La mandano in pensione per errore: a 70 anni è costretta a tornare al lavoro

Giannina Carboni, 70 anni, aveva salutato i colleghi poche settimane prima ma è dovuta tornare dietro la scrivania. Era andata in pensione ma si era trattato di un errore del Ministero della Giustizia.

È successo a Pordenone, Giannina è un’impiegata amministrativa della Procura della Repubblica. Il saluto a tutti i colleghi il 31 marzo scorso, un bel buffet con il brindisi di fine carriera. Era convinta infatti la signora Carboni, di aver concluso il suo periodo lavorativo e che potesse finalmente godersi la pensione.

La signora Giannina Carboni – MeteoWeek

I conti erano stati fatti a seguito dei calcoli da parte del Ministero, e quindi sembrava tutto in regola. Ma i conteggi dell’Inps hanno smentito il Ministero: «Signora, c’è stato un errore, domani deve tornare a lavorare. Andrà in pensione il primo settembre», questo quanto le è stato detto qualche giorno fa. La signora Giannina, non ha fatto una piega, ha narrato la vicenda al quotidiano Il Gazzettino ed è tornata senza indugio in ufficio per lavorare ancora questi ultimi mesi. Non ha nemmeno intenzione di fare causa, vuole solo recuperare lo stipendio che le hanno fatto perdere.
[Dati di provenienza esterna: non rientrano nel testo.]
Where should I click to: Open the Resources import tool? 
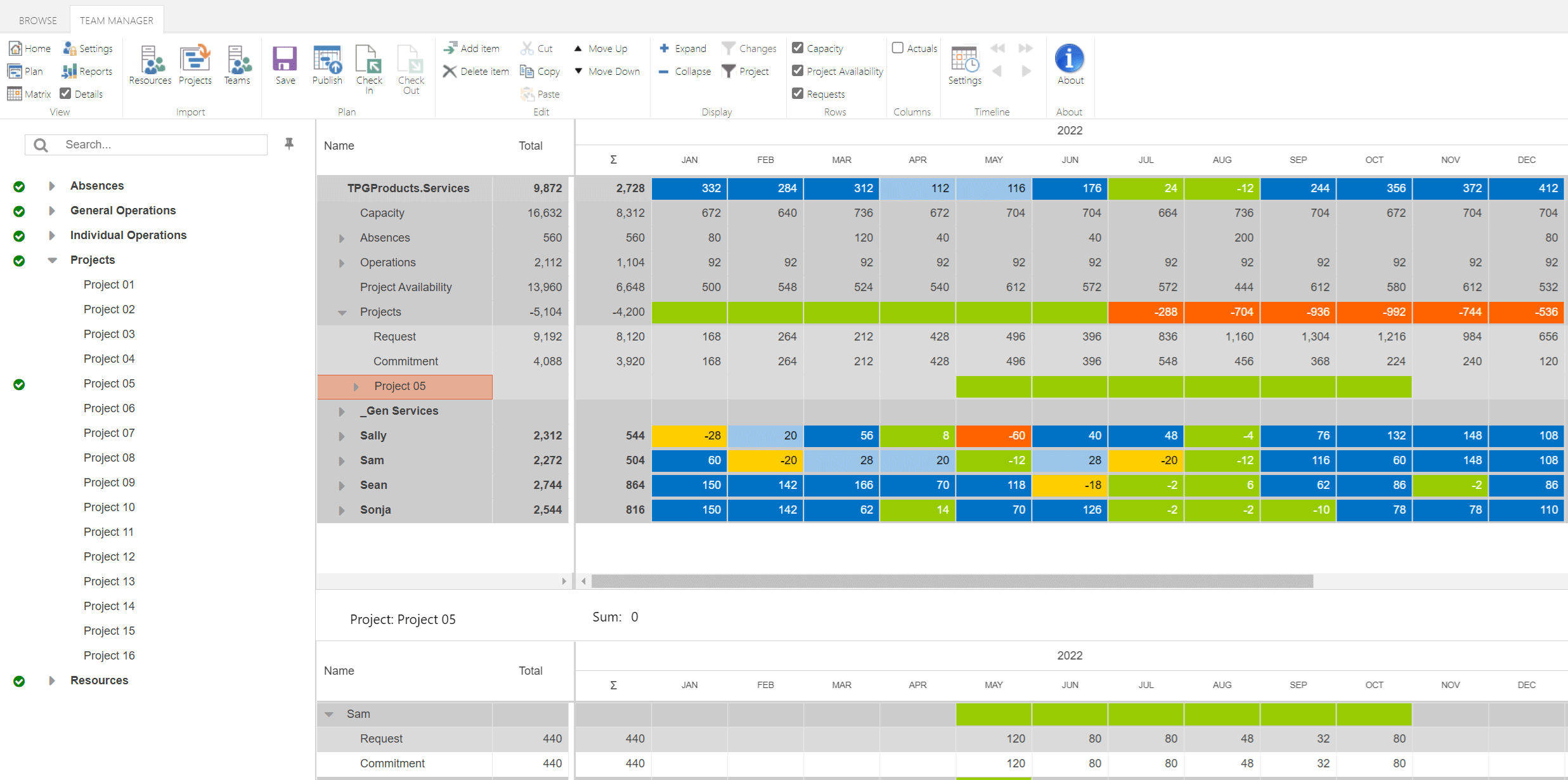click(150, 63)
La signora Giannina è sarda, di Villasimius, trapiantata in Friuli, una donna molto legata al suo lavoro, aveva scritto al ministero di poter rimanere in attività un anno in più, ma era stata respinta la proposta, per via dell’età. La 70enne è molto apprezzata a livello professionale, anche il procuratore Raffaele Tito, l’aveva elogiata parlando della sua «costanza e perseveranza che solo gli isolani sanno perfettamente esprimere», ma la signora è nota anche per la sua cortesia, la disponibilità ed il suo immancabile sorriso.

Cosa è accaduto

Secondo quanto riportato da Il Gazzettino, l’errore alla base del calcolo è dovuto ad un ‘buco’ contributivo legato al fatto che, in uno dei lavori della signora in Sardegna, dove dirigeva una scuola di taglio e cucito, non erano stati versati i contributi, per circa 30 anni. «Quando me ne sono accorta ho potuto recuperare solo 10 anni», sono state le parole di Giannina che si è accorta del problema quando sul conto corrente attendeva l’accredito della pensione ma inutilmente.
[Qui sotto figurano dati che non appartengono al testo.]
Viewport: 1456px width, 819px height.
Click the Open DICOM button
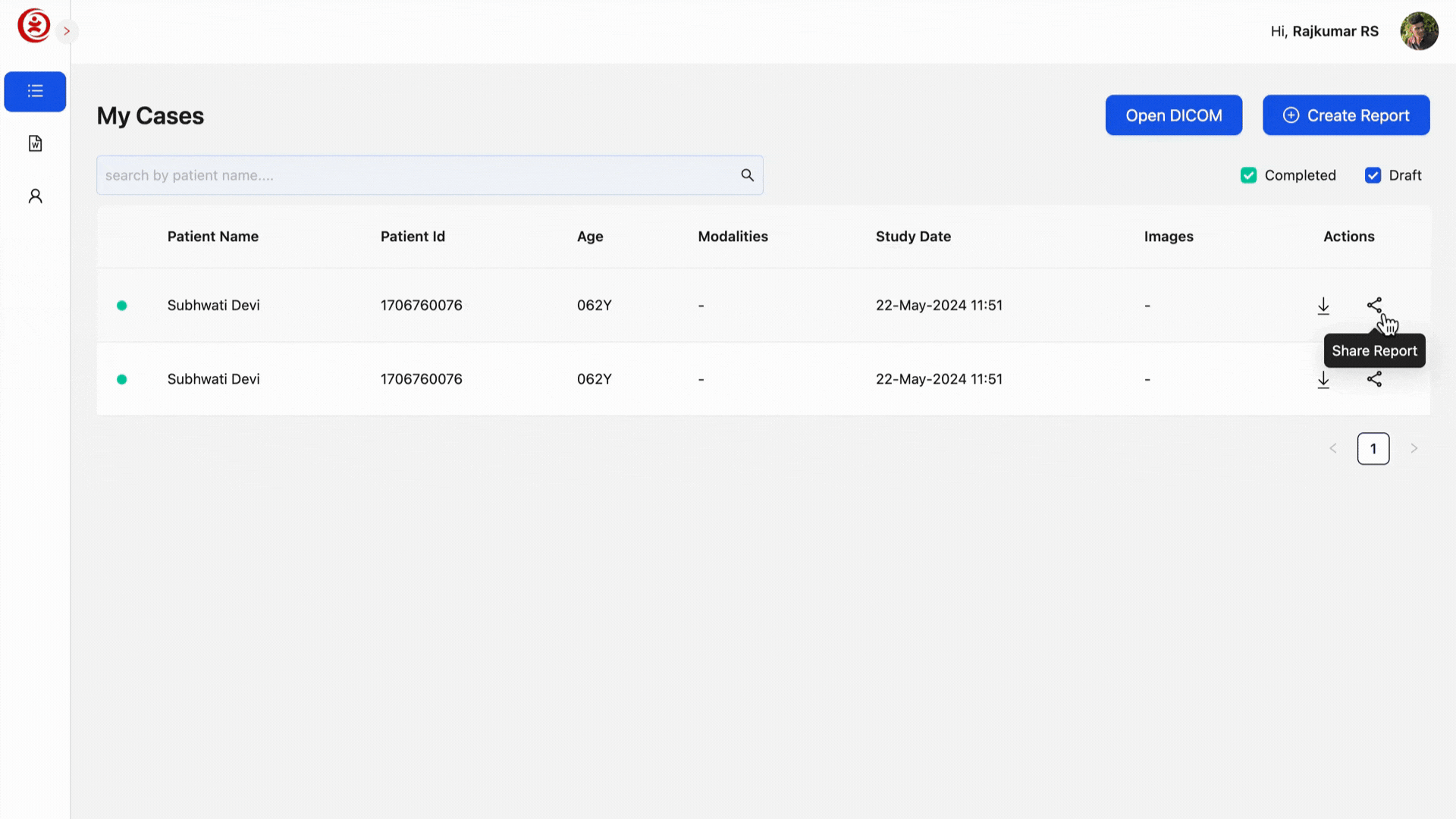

Giannina ha quindi chiamato l’Inps  e le è stato spiegato che a causa di alcuni codici sbagliati c’erano problemi con la sua pratica, il 2 maggio le hanno detto che la sua domanda di pensione era stata rigettata. I suoi colleghi le avevano detto: «Vieni a trovarci ogni tanto», certo, magari non pensava di farlo tanto presto.